Meine Frage, sind die Schächte wasserdicht, so das man sie ausserhalb des eigentlichen 
Teichs eingraben kann ? Leider ergeben die Einbauhinweise keine konkreten Angaben.
Für eine schnelle Antwort wäre ich dankbar, da ich plane, die Teile zu bestellen

Grüsse 

Willi


----------



## Koi-Uwe (22. Apr. 2010)

*AW: Erfahrungen mit Naturagart Zielsaugtechnik ?*

Zum Thema kann ich leider nichts sagen, aber ich hab mal den Titel angepasst, ich denke es heißt saug, nicht sauf :smoki


----------



## willi1954 (22. Apr. 2010)

*AW: Erfahrungen mit Naturagart Zielsaugtechnik ?*

danke, sorry fürs Typo :-(


----------



## sternhausen (22. Apr. 2010)

*AW: Erfahrungen mit Naturagart Zielsaugtechnik ?*

Servus Willi
Wenn du die Anschlüße und Abgänge  in den  von dir genannten Saugsammler und Pumpenschacht dicht einbaust, sind diese natürlich wasserdicht.
Der Deckel der beiden genannten Schächte hat Schnellverschlüße und ist natürlich nicht wasserdicht.
Also wenn eingraben, dann immer so das die Oberkante der Schächte einige cm über Wasserniveau steht.

Grüße Reinhard


----------



## willi1954 (22. Apr. 2010)

*AW: Erfahrungen mit Naturagart Zielsaugtechnik ?*

Hallo Reinhard, erst mal Danke für die Antwort.

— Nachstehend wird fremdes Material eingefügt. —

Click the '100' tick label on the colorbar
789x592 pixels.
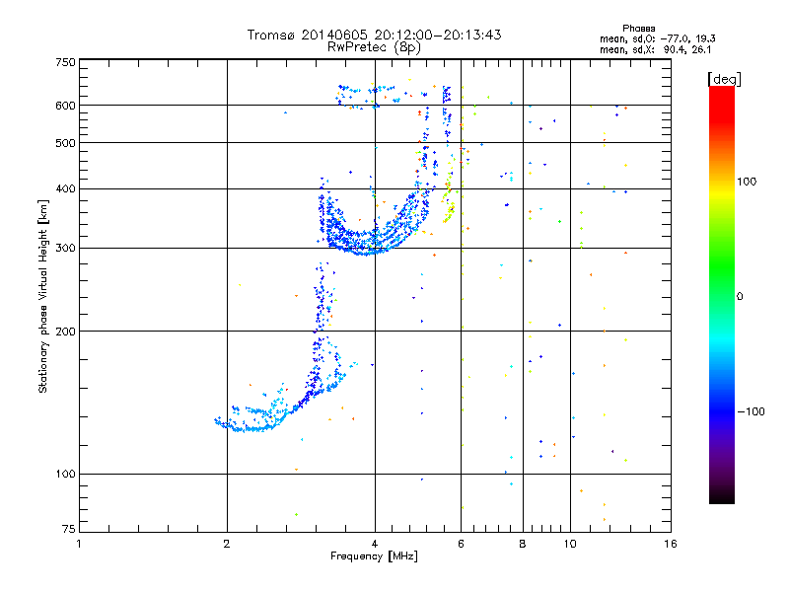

Weist du, wie die Anschlüsse beschaffen sind, leider sieht man im Katalog sehr wenig.
Wie wird abgedichtet ?


----------



## Digicat (22. Apr. 2010)

*AW: Erfahrungen mit Naturagart Zielsaugtechnik ?*

Servus Willi

Kennst den Baubericht von Thias und seinem Teich 

Auf der 3.Seite, letztes Bild vom Beitrag #21 siehst du einen Saugsammler von NG

Im übrigen ist der ganze Bericht sehr aufschlußreich und sehr lesenswert 
Es kommen darin sehr viele Fragen und Anworten zu NG vor, er baute ja mit NG


----------